Todo documento digital é nato-digital?

Não. O documento digitalizado também é digital, mas deriva de um documento físico.

Um PDF escaneado é documento digitalizado?

Em regra, sim: ele é um representante digital obtido pela digitalização. Para gestão e efeitos jurídicos específicos, devem ser observados metadados e requisitos técnicos aplicáveis.

Digitalização garante autenticidade automaticamente?

Não. Autenticidade depende de controles de identidade e integridade, além dos procedimentos, metadados e requisitos normativos pertinentes.

O original físico pode sempre ser descartado?

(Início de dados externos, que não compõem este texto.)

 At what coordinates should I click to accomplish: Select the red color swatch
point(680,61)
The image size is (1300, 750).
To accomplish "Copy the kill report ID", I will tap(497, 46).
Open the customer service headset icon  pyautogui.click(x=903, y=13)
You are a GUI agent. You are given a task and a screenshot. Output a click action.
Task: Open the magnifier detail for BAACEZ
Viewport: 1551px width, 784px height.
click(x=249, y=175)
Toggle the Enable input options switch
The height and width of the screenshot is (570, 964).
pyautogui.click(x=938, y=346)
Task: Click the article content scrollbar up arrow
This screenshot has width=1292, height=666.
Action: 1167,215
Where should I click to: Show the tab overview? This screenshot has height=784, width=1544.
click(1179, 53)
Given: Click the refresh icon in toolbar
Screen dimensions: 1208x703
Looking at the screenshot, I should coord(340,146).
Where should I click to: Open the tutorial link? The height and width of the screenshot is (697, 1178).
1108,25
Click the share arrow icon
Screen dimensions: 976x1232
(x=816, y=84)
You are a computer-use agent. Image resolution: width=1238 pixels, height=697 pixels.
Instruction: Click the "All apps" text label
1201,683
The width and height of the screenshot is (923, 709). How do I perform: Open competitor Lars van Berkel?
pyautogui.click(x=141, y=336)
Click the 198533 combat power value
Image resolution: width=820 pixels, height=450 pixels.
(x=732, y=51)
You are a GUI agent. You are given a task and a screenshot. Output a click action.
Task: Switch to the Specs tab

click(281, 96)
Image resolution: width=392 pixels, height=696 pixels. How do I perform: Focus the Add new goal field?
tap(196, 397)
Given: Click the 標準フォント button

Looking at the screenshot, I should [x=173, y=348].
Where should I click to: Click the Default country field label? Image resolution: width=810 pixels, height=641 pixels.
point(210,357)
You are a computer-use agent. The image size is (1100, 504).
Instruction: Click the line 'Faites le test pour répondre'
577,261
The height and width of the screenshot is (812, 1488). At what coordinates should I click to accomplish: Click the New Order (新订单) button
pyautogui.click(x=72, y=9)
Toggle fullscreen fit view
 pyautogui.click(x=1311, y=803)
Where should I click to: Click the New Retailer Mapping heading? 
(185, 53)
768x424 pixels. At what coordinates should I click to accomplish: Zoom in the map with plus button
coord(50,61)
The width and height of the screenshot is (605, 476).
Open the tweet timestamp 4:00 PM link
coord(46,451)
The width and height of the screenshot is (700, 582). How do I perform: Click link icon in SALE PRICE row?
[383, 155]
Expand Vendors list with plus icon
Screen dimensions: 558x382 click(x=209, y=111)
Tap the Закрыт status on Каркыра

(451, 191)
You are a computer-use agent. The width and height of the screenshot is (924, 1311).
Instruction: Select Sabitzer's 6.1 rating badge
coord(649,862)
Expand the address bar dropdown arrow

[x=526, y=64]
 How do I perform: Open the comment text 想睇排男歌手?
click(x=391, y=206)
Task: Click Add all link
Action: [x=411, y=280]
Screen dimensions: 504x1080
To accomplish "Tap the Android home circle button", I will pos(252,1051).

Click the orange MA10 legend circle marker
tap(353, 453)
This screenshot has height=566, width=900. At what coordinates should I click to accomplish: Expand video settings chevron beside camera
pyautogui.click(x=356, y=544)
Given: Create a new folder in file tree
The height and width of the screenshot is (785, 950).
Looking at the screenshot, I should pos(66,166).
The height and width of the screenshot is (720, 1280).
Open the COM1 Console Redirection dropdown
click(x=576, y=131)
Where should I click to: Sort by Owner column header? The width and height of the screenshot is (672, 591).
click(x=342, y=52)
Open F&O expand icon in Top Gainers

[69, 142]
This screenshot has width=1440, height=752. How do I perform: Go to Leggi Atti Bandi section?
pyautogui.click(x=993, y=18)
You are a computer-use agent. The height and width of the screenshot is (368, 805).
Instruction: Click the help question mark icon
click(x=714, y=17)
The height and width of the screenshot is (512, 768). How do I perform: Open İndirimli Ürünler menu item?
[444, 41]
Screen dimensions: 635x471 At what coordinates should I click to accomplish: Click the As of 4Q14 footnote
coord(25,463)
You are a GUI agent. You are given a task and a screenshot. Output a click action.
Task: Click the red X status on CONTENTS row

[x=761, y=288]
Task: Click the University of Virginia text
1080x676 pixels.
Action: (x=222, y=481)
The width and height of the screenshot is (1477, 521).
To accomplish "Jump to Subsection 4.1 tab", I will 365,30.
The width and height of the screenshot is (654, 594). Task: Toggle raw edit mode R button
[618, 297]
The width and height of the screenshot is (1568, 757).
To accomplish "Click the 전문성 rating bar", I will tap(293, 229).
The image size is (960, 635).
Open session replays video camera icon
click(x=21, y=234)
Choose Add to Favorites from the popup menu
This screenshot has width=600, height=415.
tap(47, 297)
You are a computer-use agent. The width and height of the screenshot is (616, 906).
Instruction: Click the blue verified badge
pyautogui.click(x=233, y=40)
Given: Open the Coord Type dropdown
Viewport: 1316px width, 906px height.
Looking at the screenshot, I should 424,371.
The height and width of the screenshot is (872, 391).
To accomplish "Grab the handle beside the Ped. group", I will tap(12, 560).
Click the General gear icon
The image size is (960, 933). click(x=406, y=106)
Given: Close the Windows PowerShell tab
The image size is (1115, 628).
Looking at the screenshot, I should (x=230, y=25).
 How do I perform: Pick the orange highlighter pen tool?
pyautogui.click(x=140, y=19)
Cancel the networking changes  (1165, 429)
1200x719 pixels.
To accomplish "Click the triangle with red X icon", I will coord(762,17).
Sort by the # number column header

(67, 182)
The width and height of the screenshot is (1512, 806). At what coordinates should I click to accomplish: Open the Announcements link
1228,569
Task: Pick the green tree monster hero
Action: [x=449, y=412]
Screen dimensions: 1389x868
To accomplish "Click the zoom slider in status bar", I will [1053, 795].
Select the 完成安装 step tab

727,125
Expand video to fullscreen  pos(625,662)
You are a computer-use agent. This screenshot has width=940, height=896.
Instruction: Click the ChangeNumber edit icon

Não. A destinação depende da legislação, da avaliação arquivística, da tabela de temporalidade, da autorização competente e da existência de valor histórico ou regra especial.

Fontes oficiais consultadas

  • Decreto nº 10.278/2020 — requisitos para digitalização de documentos;
  • Lei nº 8.159/1991 — Política Nacional de Arquivos Públicos e Privados;
  • CONARQ — perguntas frequentes sobre documentos digitais;
  • CONARQ — Diretrizes para a Digitalização de Documentos de Arquivo;
  • Cebraspe — caderno oficial STM 2025, item 53 e gabarito definitivo;
  • Edital nº 1 — PC-PE, texto atualizado.

Conteúdo revisado em 5 de agosto de 2026 com base nas fontes oficiais acima.